Link to relevant study record(s)

Description of key information

Short description of key information on bioaccumulation potential result: 
A limited toxicokinetic assessment based on available physico/chemical properties of phosphoric acid (the final degradation product of polyphosphoric acid)indicates oral and dermal absorption factors of 50 to 100% and an inhalation absorption factor of 100%. Phosphoric acid is furthermore not considered to have bioaccumulative potential. Two supporting metabolism studies are available (Bonting, 1952 and 1956).

Key value for chemical safety assessment

Bioaccumulation potential:
low bioaccumulation potential
Absorption rate - oral (%):
Absorption rate - dermal (%):
Absorption rate - inhalation (%):

Additional information

Polyphosphoric acid is a mixture of the corresponding acids to phosphate anion and its condensed phosphates as follows:

- orthophosphoric acid or phosphoric acid (17 -76%),

- pyrophosphoric acid (23 -50%),

- triphosphoric acid (1.5 -25%),

- tetraphosphoric acid (0 -12%)

- and pentaphosphoric acid (0 -7%).


A condensed phosphate anion M(n+2)PnO(3n+1) has one or several P-O-P bonds and has been obtained by heating (dehydration). When the substance polyphosphoric acid is in contact of excess of water, a rapid hydrolysis is observed with the longer chains (tri, tetra or penta) while a very slow hydrolysis is observed for the dimer form to ortho phosphate. The pyrophosphate ion is the simplest form of a condensed phosphate group. As the group contains only two phosphate groups, both of the phosphorus ions are classified as “terminal phosphorus”. The pyrophosphate can undergo ionisation with loss of H+ from each of the two –OH groups on each P and therefore can occur in the -1, -2 -3 or -4 state. The degree of ionisation is dependant upon the associated cations (if there are) and the ambient pH (if in solution).
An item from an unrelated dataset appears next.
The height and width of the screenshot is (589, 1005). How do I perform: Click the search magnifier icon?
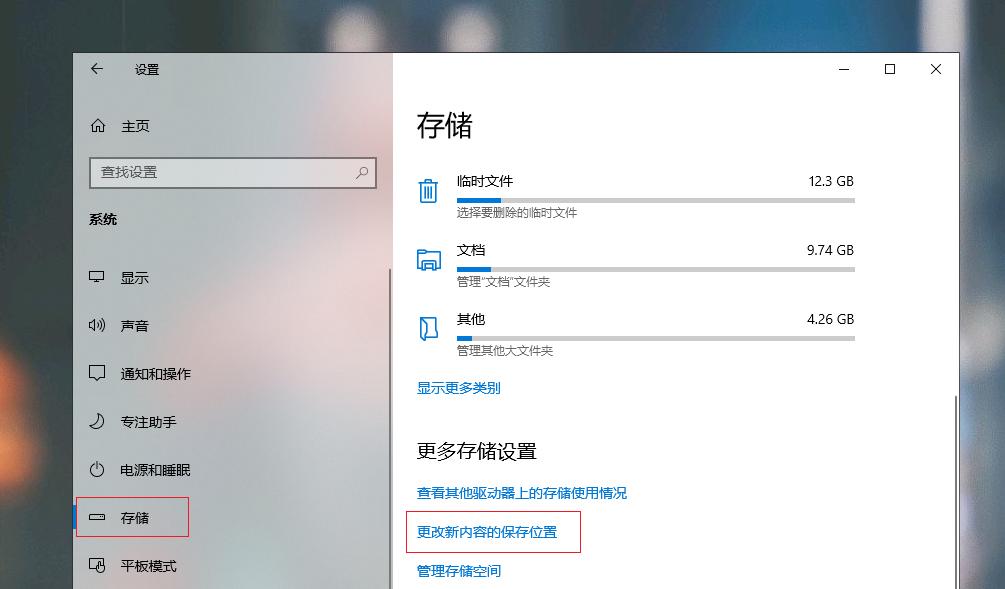[x=361, y=172]
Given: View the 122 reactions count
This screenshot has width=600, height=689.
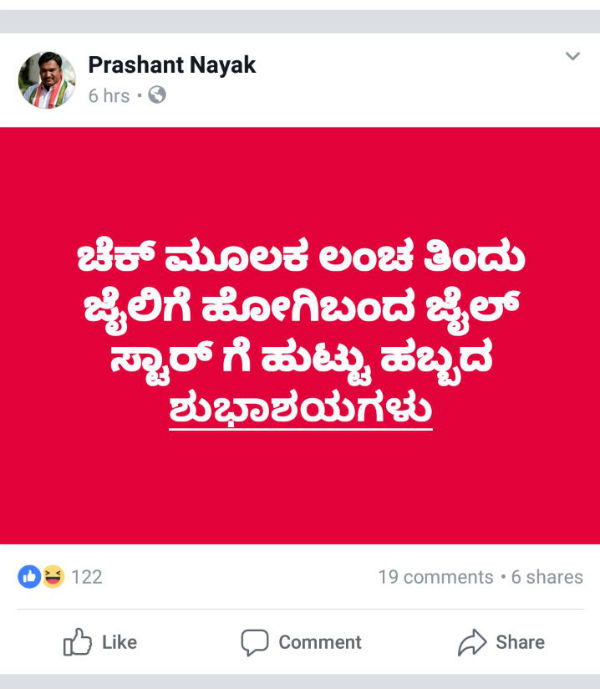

No partition coefficient value was determined for these substances as they are inorganic phosphates that are highly ionic (depending on ambient pH). Because of this ionic nature the passive passage across biological membranes will be negligible. Pyrophosphate is an anion that occurs in all living cells and is formed mainly by the synthesis of DNA from Nucleotide triphosphates (DNAn + Deoxyribonucleotide triphosphate → DNAn+1 + pyrophosphate). Usually it is cleaved rapidly into two orthophosphate molecules by one of the different members of the alkaline phosphatase family which are present in all tissues. Pyrophosphate nevertheless is generally relatively stable against uncatalyzed hydrolysis (half life = 10 d in autoclaved Flat branch sediment (Blanchar RW and Riego DC, 1976, Tripolyphosphate and pyrophosphate hydrolysis in sediments, Soil sci. soc. Am. J 40: 225-229)).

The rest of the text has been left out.